Search code examples
pythonnumpynumbasingle-precision

Binary operations on Numpy scalars automatically up-casts to float64


I want to do binary operations (like add and multiply) between np.float32 and builtin Python int and float and get a np.float32 as the return type. However, it gets automatically up-casted to a np.float64.

Example code:

>>> a = np.float32(5)
>>> a.dtype
dtype('float32')
>>> b = a + 2
>>> b.dtype
dtype('float64')

If I do this with a np.float128, b also becomes a np.float128. This is good, as it thereby preserves precision. However, no up-casting to np.float64 is necessary to preserve precision in my example, but it still occurs. Had I added 2.0 (a Python float (64 bit)) to a instead of 2, the casting would make sense. But even here, I do not want it.

So my question is: How can I alter the casting done when applying a binary operator to a np.float32 and a builtin Python int/float? Alternatively, making single precision the standard in all calculations rather than double, would also count as a solution, as I do not ever need double precision. Other people have asked for this, and it seems that no solution has been found.

I know about numpy arrays and there dtypes. Here I get the wanted behavior, as an array always preserves its dtype. It is however when I do an operation on a single element of an array that I get the unwanted behavior. I have a vague idea to a solution, involving subclassing np.ndarray (or np.float32) and changing the value of __array_priority__. So far I have not been able to get it working.

Why do I care? I am trying to write an n-body code using Numba. This is why I cannot simply do operations on the array as a whole. Changing all np.float64 to np.float32 makes for a speed up of about a factor of 2, which is important. The np.float64-casting behavior serves to ruin this speed up completely, as all operations on my np.float32 array are done in 64-precision and then downcasted to 32-precision.


Solution

  • I'm not sure about the NumPy behavior, or how exactly you're trying to use Numba, but being explicit about the Numba types might help. For example, if you do something like this:

    @jit
    def foo(a):
        return a[0] + 2;
    
    a = np.array([3.3], dtype='f4')
    foo(a)
    

    The float32 value in a[0] is promoted to a float64 before the add operation (if you don't mind diving into llvm IR, you can see this for yourself by running the code using the numba command and using the --dump-llvm or --dump-optimized flag: numba --dump-optimized numba_test.py). However, by specifying the function signature, including the return type as float32:

    @jit('f4(f4[:]'))
    def foo(a):
        return a[0] + 2;
    

    The value in a[0] is not promoted to float64, although the result is cast to a float64 so it can be converted to a Python float object when the function returns to Python land.

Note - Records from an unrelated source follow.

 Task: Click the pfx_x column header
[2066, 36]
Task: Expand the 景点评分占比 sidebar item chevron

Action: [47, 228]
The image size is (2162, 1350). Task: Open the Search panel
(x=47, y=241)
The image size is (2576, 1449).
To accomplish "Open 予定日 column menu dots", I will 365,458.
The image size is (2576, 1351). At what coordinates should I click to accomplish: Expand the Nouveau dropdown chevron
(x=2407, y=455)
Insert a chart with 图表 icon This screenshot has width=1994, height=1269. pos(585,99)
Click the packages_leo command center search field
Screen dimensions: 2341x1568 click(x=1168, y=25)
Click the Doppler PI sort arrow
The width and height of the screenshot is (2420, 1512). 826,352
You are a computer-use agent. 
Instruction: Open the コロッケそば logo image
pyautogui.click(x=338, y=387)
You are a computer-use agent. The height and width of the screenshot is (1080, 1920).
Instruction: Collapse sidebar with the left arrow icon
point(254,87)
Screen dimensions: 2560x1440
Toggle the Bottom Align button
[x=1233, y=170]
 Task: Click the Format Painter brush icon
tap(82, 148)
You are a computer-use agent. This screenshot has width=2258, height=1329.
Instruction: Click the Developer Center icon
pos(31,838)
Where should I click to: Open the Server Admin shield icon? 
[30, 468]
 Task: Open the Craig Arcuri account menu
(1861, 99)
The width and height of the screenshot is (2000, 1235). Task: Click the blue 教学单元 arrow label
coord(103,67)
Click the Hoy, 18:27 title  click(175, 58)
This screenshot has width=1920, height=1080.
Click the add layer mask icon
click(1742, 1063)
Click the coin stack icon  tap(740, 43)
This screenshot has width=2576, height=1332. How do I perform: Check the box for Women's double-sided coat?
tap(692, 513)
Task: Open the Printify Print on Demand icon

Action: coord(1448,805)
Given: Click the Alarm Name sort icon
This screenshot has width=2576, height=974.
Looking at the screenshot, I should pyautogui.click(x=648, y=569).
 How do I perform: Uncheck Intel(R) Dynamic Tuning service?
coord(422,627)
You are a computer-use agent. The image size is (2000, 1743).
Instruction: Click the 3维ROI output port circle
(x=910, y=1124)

    If you can allocate an array beforehand to hold the result, you can do something like this:

    @jit
    def foo():
        a = np.arange(1000000, dtype='f4')
        result = np.zeros(1000000, dtype='f4')
        for i in range(a.size):
            result[0] = a[0] + 2
    

    Even though you're doing the looping yourself, the performance of the compiled code should be comparable to a NumPy ufunc, and no casts to float64 should occur (Again, this can be verified by looking at the llvm IR that Numba generates).